Here is another solution in which we first eliminate  H , simplify the obtained system , and then decide, taking as the initial point x=41, y=41, because obviously should be  x>40, y>40  for real solution :

restart;
Digits:=1000:
Sys:=[21000 = ((10/1000)/60)*4181*983*(x-y),
H = -((10/1000)/60)*4181*ln(1-((x-y)/(x-40))),
H = 124+102*ln(x-40)+(7+2*ln(x-40))];
A:=eliminate(Sys, H):
Sys1:=convert(A[2], list):
Sys2:=expand(Sys1) assuming x>40, y>40;
fsolve(Sys2, {x=41,y=41}):
Sol:={%[], eval(Sys[3],%)};  # The final result
eval(Sys, Sol):  # Check
evalf[20](%);
 

Download System.mw

@Aaeru Michi  Maple 16 just does not cope with this example (I solved in Maple 2017).

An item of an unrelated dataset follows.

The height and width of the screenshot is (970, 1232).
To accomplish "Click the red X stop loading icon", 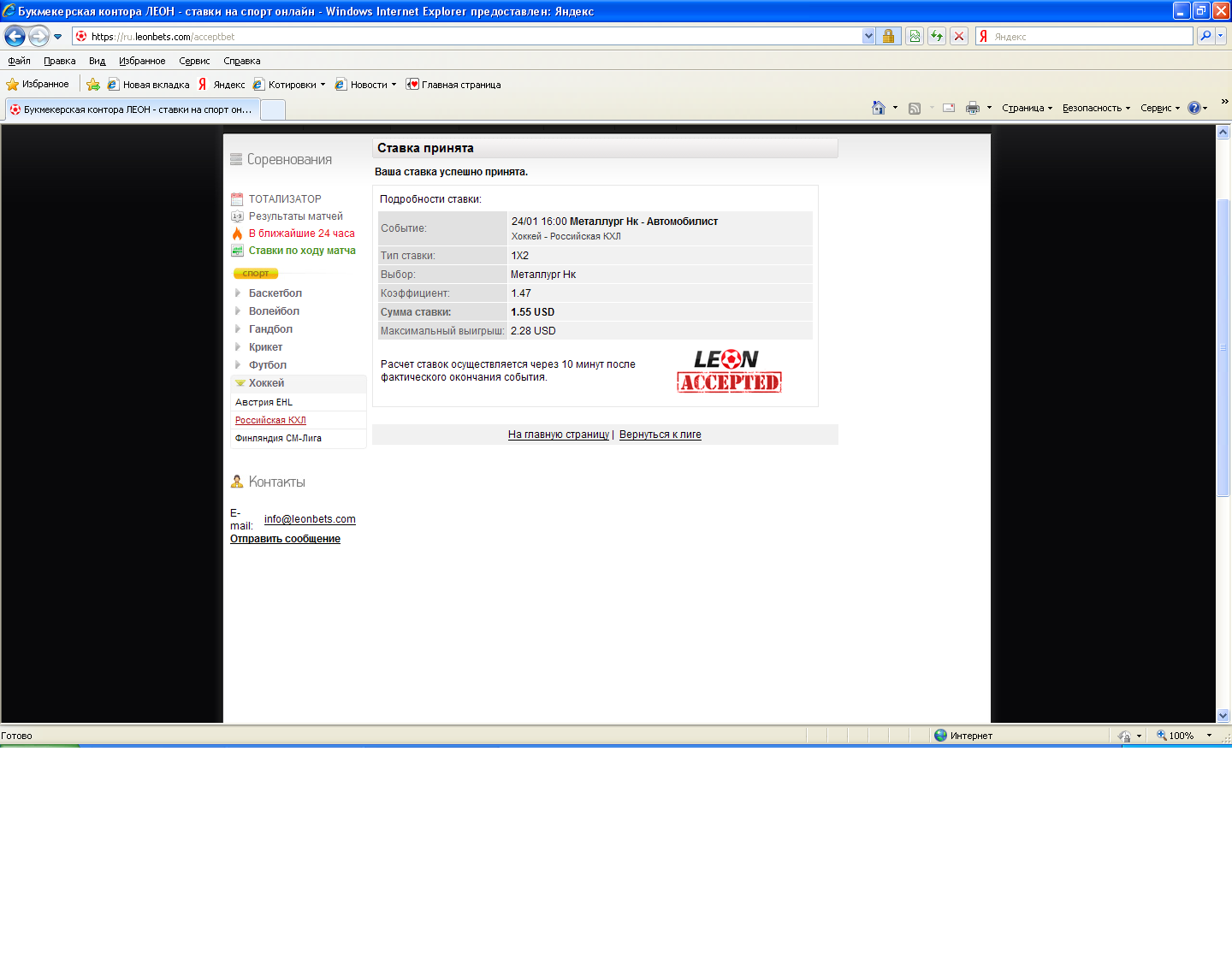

Here are 2 ways that maybe help you:

minimize(V, x = 0 .. 1, location) assuming x>0;  # or

minimize(-(1/2)*abs(x)*(c*x^2-2*L+x)/(2*c*x+1)^2, x = 0 .. 1, location);  # I just removed  signum(2*c*x+1)  from your example

@Aaeru Michi   From help: "The Optimization package is a collection of commands for numerically solving optimization problems, which involve finding the minimum or maximum of an objective function possibly subject to constraints.  The package takes advantage of built-in library routines provided by the Numerical Algorithms Group (NAG)"

See help on  ?Optimization  for details.

@fereydoon_shekofte 

Look at this:

A := plottools[polygon]([[sqrt(3)+1, 0, 0], [1, 1, 0], [1, -1, 0]], color = "Violet"):

B := plottools[polygon]([[sqrt(3)+1, 0, 0.01], [1, 1, 0.01], [1, -1, 0.01]], color = "Green"):

These are two different polygons at the distance = 0.01  one from the other.

@exality  I never use the context menu and I always work by direct commands in 1D input mode. It's more convenient, faster and more reliable.